We are often taught that vengeance is a reprehensible or unworthy motivation and that, as a result, pursuing revenge should not be the method of choice when meting out punishment for crimes.
We’ve all experienced the desire for revenge, whether it be when some jerk cuts you off in traffic or you discover that your partner has been cheating on you. Wanting revenge when you’ve been wronged is a natural human response. The question we’re asking this week is whether this desire for payback is something we ought to act on. Is revenge ever the moral thing to do?
When we’re motivated to seek revenge, it’s often out of a sense of fairness. If an injustice has been committed, then the only way to restore balance in the moral universe is if the wrongdoers pay for what they’ve done. Justice will not prevail until those who have caused suffering are made to suffer themselves. This is the basic premise of every Clint Eastwood movie ever made. And it can be very satisfying to see the bad guy finally get his comeuppances, though often settling the score seems to create more victims than it avenges. In the movies, at least, revenge escalates violence, so what started as a just and honorable quest ends up in a blood bath. It’s hard to see how that can restore balance in the moral universe.

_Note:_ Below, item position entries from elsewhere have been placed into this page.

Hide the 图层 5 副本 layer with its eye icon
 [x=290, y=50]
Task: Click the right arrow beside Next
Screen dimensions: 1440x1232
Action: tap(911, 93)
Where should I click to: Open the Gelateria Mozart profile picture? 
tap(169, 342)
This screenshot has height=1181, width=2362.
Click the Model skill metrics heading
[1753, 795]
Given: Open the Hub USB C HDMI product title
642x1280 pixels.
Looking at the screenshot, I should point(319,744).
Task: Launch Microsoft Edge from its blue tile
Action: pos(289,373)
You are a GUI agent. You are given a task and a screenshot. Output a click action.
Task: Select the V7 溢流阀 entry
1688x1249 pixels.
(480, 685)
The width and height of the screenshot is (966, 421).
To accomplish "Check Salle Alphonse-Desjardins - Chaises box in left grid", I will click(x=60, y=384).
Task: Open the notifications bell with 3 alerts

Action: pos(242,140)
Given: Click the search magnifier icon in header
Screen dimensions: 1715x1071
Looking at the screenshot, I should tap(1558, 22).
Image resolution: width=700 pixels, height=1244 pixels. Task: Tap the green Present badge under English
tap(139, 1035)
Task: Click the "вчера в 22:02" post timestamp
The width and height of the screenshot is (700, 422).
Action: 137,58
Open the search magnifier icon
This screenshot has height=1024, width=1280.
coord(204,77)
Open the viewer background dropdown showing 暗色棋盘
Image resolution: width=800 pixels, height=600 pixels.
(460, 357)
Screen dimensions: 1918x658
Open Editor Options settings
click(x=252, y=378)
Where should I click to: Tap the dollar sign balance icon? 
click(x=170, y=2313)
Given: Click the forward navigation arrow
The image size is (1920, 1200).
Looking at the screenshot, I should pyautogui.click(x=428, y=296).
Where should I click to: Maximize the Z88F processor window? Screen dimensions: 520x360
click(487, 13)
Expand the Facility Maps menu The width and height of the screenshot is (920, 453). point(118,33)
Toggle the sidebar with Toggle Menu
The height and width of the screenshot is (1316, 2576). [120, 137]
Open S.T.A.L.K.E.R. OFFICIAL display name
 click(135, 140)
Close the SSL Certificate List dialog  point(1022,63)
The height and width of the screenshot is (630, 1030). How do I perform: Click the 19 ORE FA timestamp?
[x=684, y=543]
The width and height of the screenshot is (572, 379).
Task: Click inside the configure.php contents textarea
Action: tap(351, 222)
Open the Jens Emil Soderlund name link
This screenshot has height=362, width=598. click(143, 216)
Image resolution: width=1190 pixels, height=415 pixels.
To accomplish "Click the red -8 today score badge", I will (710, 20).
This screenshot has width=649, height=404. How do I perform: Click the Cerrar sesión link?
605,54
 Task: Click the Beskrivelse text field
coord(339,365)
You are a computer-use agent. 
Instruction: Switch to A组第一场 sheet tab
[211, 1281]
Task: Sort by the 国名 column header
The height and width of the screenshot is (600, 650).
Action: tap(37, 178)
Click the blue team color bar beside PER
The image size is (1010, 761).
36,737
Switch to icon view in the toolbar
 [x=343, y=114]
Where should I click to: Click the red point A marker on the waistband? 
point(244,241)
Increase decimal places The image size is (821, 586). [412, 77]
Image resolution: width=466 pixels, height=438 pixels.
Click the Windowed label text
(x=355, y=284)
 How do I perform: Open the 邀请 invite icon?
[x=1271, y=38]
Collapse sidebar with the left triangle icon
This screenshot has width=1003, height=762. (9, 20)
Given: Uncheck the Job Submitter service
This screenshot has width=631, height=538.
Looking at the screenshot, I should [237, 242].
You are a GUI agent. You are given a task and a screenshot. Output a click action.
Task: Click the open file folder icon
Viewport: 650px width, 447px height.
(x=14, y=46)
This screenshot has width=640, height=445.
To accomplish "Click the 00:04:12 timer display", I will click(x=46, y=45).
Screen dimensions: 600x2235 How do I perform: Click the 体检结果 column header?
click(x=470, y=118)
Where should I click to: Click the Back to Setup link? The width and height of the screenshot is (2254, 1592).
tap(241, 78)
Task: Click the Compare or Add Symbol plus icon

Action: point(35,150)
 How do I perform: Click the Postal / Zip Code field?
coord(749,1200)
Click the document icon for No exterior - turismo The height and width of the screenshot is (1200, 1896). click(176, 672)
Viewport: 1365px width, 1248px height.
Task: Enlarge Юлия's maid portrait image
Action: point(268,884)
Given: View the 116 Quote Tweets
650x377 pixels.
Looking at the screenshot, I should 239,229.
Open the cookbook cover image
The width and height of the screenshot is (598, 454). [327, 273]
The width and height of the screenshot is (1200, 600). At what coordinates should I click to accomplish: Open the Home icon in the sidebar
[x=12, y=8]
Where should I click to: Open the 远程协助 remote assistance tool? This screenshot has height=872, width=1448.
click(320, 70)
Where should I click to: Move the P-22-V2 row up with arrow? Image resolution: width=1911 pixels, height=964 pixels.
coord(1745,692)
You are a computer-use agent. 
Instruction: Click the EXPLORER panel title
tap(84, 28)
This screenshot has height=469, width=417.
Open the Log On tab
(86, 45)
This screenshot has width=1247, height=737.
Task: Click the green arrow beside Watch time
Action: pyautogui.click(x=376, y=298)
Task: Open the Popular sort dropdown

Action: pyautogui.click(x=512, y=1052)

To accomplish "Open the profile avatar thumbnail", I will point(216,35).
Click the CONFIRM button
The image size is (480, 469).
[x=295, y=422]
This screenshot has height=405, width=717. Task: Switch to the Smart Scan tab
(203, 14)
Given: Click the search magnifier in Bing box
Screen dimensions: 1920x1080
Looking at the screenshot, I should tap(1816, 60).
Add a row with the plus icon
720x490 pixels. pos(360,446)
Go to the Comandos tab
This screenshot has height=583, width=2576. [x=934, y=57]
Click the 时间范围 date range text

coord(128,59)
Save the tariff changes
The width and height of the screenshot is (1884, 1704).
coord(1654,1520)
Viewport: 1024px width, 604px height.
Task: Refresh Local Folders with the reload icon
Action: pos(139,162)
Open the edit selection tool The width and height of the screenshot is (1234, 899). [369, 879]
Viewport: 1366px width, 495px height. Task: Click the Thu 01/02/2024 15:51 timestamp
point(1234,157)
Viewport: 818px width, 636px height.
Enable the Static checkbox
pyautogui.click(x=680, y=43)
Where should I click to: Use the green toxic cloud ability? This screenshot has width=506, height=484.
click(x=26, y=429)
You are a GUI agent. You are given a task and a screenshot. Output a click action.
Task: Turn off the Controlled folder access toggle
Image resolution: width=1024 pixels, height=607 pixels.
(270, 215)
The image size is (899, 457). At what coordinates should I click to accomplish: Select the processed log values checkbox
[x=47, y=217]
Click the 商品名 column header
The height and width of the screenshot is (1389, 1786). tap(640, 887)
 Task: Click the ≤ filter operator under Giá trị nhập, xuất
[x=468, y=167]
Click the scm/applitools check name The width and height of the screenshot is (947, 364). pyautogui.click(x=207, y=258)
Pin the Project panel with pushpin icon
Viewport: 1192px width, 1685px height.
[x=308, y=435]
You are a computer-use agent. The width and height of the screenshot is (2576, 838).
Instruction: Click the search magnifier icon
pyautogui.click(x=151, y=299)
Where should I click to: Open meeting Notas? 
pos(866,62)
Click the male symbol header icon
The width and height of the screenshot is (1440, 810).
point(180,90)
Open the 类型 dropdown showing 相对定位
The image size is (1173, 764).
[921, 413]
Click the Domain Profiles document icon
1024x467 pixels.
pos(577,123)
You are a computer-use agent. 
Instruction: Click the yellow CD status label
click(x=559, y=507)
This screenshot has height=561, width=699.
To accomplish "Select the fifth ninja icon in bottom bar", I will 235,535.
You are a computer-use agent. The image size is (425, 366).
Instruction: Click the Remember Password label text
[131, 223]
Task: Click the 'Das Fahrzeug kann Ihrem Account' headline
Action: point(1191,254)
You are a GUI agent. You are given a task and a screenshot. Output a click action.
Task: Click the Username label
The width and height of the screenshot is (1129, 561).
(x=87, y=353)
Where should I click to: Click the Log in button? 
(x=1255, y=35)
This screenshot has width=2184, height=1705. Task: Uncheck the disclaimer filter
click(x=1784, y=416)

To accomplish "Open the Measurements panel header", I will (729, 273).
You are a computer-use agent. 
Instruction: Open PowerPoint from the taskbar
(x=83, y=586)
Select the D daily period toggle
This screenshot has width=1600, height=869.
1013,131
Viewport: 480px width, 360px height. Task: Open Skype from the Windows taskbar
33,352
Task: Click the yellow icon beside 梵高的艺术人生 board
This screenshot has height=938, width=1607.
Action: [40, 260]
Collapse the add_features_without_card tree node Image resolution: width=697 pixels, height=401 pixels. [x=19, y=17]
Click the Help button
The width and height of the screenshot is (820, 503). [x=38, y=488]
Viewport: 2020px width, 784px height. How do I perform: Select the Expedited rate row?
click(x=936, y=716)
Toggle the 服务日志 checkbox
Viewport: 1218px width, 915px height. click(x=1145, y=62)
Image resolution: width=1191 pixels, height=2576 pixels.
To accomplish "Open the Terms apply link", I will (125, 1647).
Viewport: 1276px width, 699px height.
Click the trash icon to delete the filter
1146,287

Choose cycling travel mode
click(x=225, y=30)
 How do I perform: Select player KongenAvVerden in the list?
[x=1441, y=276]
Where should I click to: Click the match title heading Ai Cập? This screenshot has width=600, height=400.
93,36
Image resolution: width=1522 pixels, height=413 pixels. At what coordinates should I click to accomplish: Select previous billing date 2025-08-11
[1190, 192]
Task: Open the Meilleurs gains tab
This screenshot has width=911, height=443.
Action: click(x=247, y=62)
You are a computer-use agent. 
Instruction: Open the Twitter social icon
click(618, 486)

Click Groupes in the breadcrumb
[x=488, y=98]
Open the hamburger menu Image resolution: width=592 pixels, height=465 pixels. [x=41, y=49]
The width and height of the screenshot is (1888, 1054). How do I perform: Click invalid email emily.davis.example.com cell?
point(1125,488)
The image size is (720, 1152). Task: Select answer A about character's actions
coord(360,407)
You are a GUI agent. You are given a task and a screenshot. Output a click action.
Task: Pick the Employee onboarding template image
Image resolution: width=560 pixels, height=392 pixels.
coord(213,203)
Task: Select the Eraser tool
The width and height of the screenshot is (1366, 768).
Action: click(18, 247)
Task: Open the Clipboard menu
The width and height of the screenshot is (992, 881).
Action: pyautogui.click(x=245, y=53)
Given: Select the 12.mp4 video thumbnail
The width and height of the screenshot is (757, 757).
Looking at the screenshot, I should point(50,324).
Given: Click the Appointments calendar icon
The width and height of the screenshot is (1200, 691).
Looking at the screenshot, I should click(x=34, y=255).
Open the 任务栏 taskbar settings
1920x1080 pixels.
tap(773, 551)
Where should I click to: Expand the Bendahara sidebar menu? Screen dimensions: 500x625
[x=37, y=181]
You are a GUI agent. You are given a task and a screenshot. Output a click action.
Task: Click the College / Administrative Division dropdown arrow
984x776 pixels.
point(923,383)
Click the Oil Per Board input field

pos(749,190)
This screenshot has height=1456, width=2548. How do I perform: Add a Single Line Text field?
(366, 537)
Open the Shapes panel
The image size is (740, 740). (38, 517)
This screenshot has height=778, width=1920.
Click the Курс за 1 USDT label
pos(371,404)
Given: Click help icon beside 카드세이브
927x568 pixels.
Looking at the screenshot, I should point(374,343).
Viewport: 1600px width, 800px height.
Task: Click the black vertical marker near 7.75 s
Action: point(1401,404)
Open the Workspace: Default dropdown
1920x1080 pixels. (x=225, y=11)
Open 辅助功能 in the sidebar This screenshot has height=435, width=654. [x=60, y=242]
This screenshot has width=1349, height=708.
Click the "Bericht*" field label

In the real world, seeking payback can also lead to unfortunate consequences. Road rage has become a serious problem in the US and, just this month, the governor of California signed a new law into the books to combat “revenge porn” – a recent phenomenon in which bitter exes post private sexual photos of their former lovers on sites dedicated for this very purpose. New York is also considering similar but more wide-ranging legislation to deal with this problem.
So, the desire for revenge is often motivated from spite, bitterness, and an over-bloated ego, and even when the goal is honorable and the cause just, revenge can create more suffering and injustice in the world. But does it follow from this that revenge is always a bad thing?
Imagine someone commits a heinous crime against someone you love. Wouldn’t you want that person to suffer to pay for what they did? Wouldn’t you want revenge? Surely, that’s what the criminal justice system was created to provide — payback. Otherwise, why does the state punish wrongdoers? Anyone seriously proposing that punishment is about deterring crime or rehabilitating criminals is living in a fantasy world. It’s pretty clear from the empirical evidence that it does neither.
Justice is not served until a wrongdoer gets his due. That's what "An eye for an eye" expresses. Of course, Gandhi famously said that “An eye for an eye makes the whole world blind.” However, Gandhi did not understand the point of that Old Testament prescription. That victims would seek revenge was already taken as a given. So, “An eye for an eye” is not a cry for revenge — it’s a call to limit revenge so that it’s proportionate to the crime. You can take an eye for an eye, but no more, and that should be the end of the matter. It’s when we start taking two eyes for an eye that the whole world becomes blind.
If we follow this line of thinking, then how far do we go? If someone takes a life, do we take theirs? Personally, I’m against the death penalty, yet I understand why the families of those killed in heinous crimes might believe that the perpetrators deserve to be put to death. My difficulty with the death penalty goes beyond the obvious problems with the state of the criminal justice system in this country. Even if you were for the death penalty in principle, a quick look at who’s on death row — a lot of poor people and people of color who don’t have access to the legal and monetary resources needed to defend themselves properly — reveals deep injustice.
Setting aside these problems for a moment, imagine we had a perfect justice system that did not unfairly discriminate against those marginalized by society, that valued the lives of all victims equally, and meted out consistent punishments. Are there people that truly deserve to die for their crimes? And if you believe that, do you think it’s the state’s job to put those people to death?
Francis Bacon once said, “In taking revenge, a man is but even with his enemy; but in passing it over, he is superior; for it is a prince’s part to pardon.” In the New Testament we get a similar message — when you’ve been slapped in the face, turn the other cheek. We are called on to forgive, not seek revenge. And forgiveness can be a very powerful thing. Look at what they did in South Africa with the Truth and Reconciliation Commission. Restorative justice can help victims find lasting peace, and it can bring about real rehabilitation for the perpetrators of crime. Of course, it only works when the perpetrators are genuinely willing to accept responsibility and make amends. And the victims have to want it too. You can’t force forgiveness.
So, which path is the right one to take? Do we seek payback or do we look for forgiveness? Are there crimes that should never be forgiven? What do you think—does justice mean that we reward good deeds, punish bad, and that everyone gets their just deserts?